Interview: The Next Generation Bioeconomy

Dr. John Uhlrich, Editor-in-Chief of Energy Technology, talks to Professor Christos Maravelias of the University of Wisconsin–Madison, USA, and Dr. Jeffrey Herron, now of The Dow Chemical Company, about their recent article on a systems level approach to biomass upgrading strategies for the next-generation biorefinery. The work identifies important future areas for process improvement by detailing the key trade-offs between various process design options for producing biofuels and chemicals from biomass, and is included in a Special Issue on Pyrolysis for Energy Technologies.

Primary Investigator Prof. Christos Maravelias (left) and lead author Dr. Jeffrey Herron (right).

  1. Could you briefly explain the focus and findings of your article to a non-specialist and why they are of current interest?

One of the principal routes for converting biomass to fuels is thermal decomposition (i.e., pyrolysis at 500-850 °C) followed by catalytic upgrading. One of the key challenges in this approach is that there is a wide product distribution of unstable, corrosive products. A possible improvement on this process is to thermally fractionate the biomass over several thermal decomposition stages, which can provide several product streams, each with a narrower product distribution. The article describes a high-level, process systems engineering-based assessment of the key trade-offs and considerations for designing a biofuels refinery that employs thermal fractionation technology. The main take-home message of our work is that the optimal plant design requires simultaneous optimization of the thermal fractionation process with the choice of catalytic upgrading.

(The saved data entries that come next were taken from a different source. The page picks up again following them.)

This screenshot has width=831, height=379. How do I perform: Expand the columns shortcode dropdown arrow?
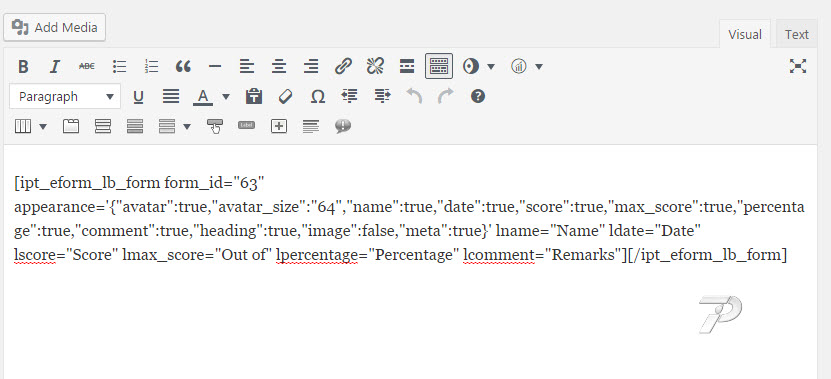point(43,127)
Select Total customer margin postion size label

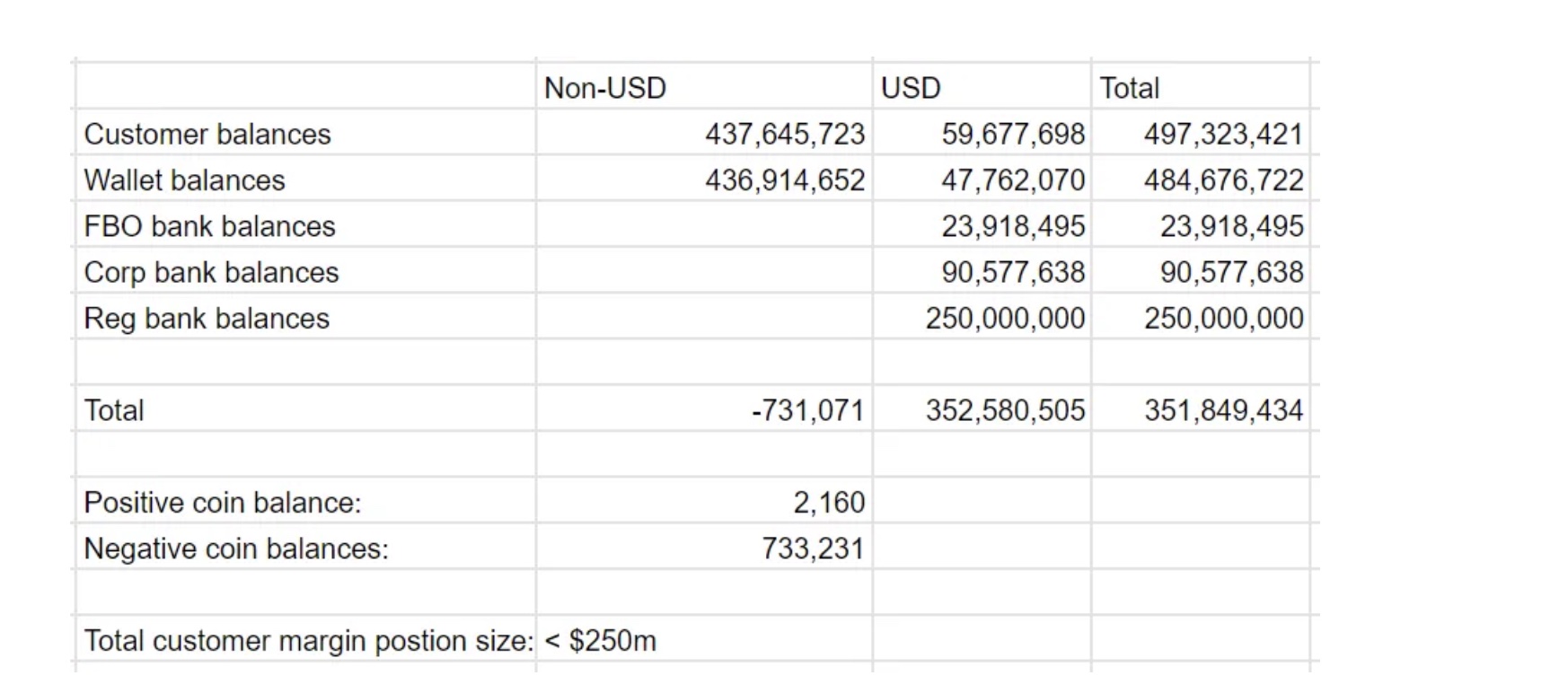coord(308,641)
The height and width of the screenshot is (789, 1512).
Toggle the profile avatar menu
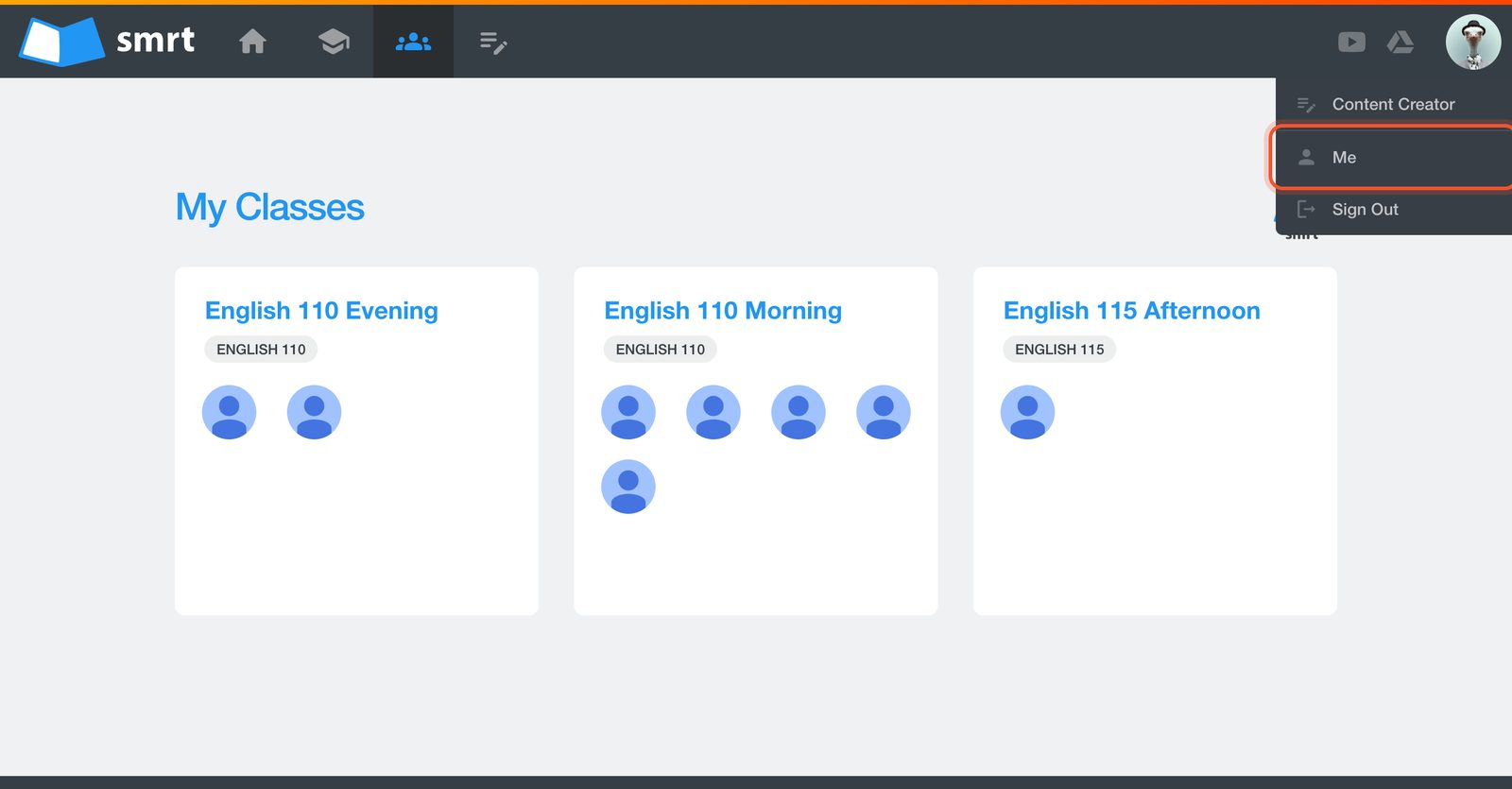click(x=1473, y=42)
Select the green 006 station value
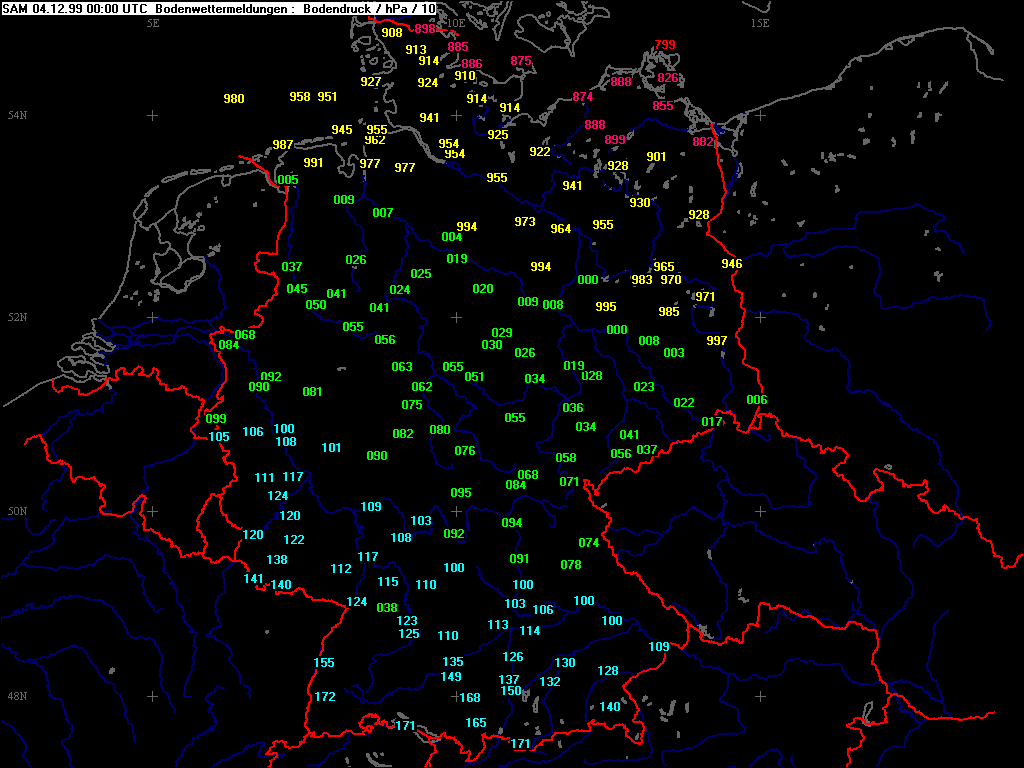 click(757, 400)
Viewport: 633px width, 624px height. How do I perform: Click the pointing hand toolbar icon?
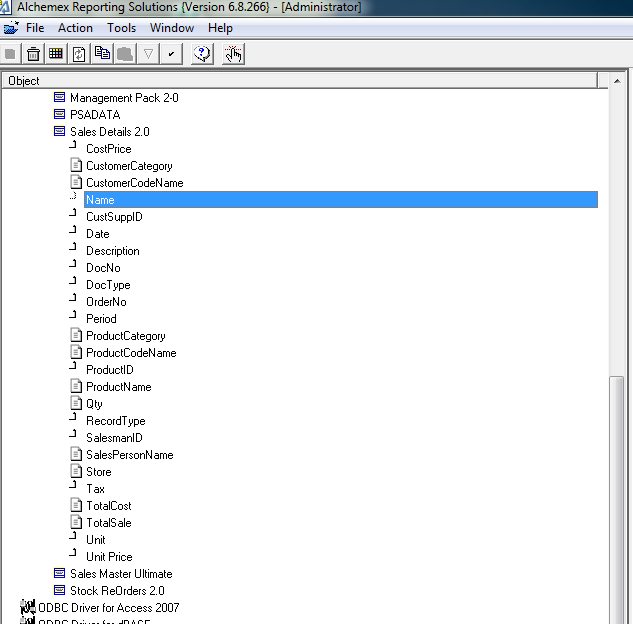coord(233,54)
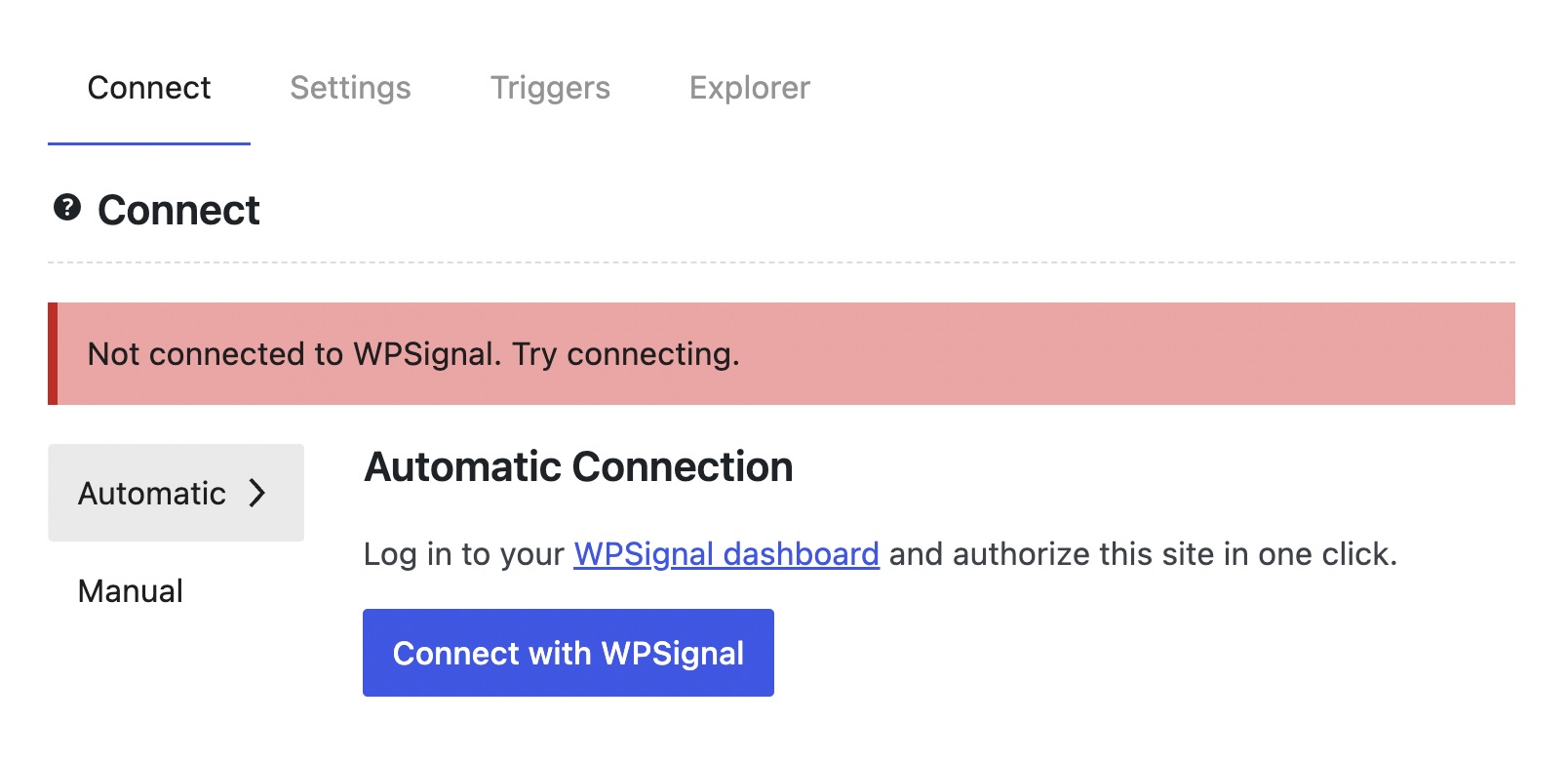This screenshot has width=1568, height=763.
Task: Click the underlined WPSignal dashboard hyperlink
Action: click(x=727, y=553)
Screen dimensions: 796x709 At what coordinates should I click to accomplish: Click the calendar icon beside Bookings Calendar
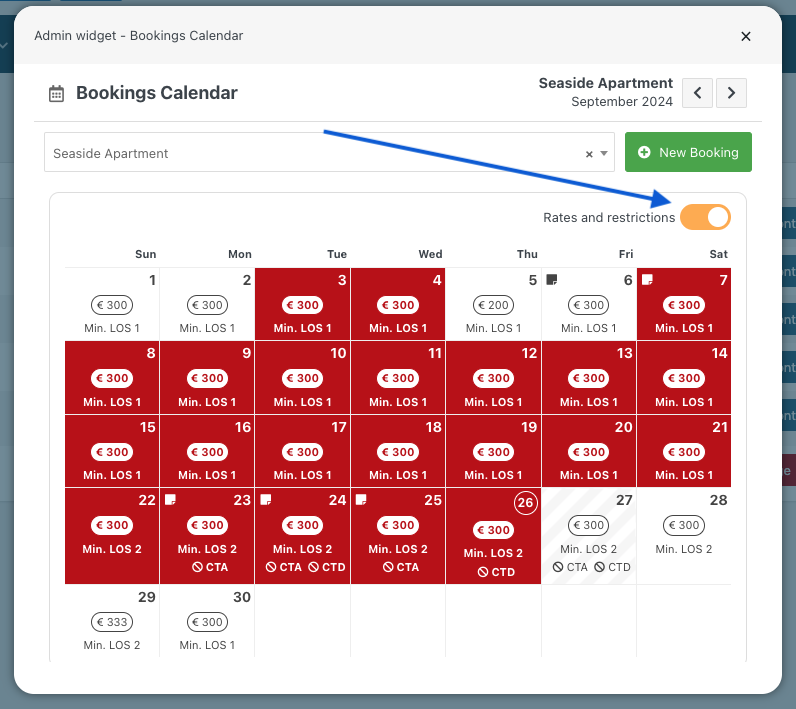[56, 94]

  1. Could you please explain the motivation behind the study?

Though there has been considerable effort towards understanding the product distribution of biomass thermal decomposition, as well as identifying possible chemistries to upgrade the product, guidelines for determining how to integrate the thermal decomposition with the chemistries has been lacking. Furthermore, as there are a wide-variety of chemistries that can be employed for catalytic upgrading, determining which are the most viable and efficient for utilizing the biomass is important to help focus future research in this area.

  1. How long did this investigation take?

This instigation has been a collaborative effort among various groups, and took approximately one year to complete.

  1. What is the general role of such a systems-based approach to the development of the next-generation biorefinery? And to other emerging energy technologies?

Process systems engineering provides important guidance on the feasibility of processes and can be effective in identifying gaps in technology and determining critical technological milestones that must be reached. For biorefineries and other emerging renewable energy technologies, systems-based approaches help us determine which of those can be economically-viable, and what advances must be made to become economically-viable.

  1. Towards realizing a biomass-to-fuels process, what are some of the most important areas for future development that were identified in your study? Did anything surprise you about your findings?

As we noted before, the design of an efficient process requires simultaneous optimization of the thermal decomposition process and the catalytic upgrading process. Another critical aspect to consider are the separations that may be necessary to design an integrated process based on the ideas presented in the paper. In our work, we describe scenarios where separations allow one to design a more attractive process.  Future work in this area must continue to take a holistic approach the problem.

The most surprising finding was that decomposing each component of biomass (i.e., cellulose, hemicellulose, and lignin) in its own fraction may not be the best option. That configuration seemed logical, but efficient upgrading required components from multiple stages.

  1. How will you follow up on this work?

Now that we have performed a high-level assessment of various process configurations, the next step is to perform a detailed technoeconomic analysis on the most-promising processes that we have identified.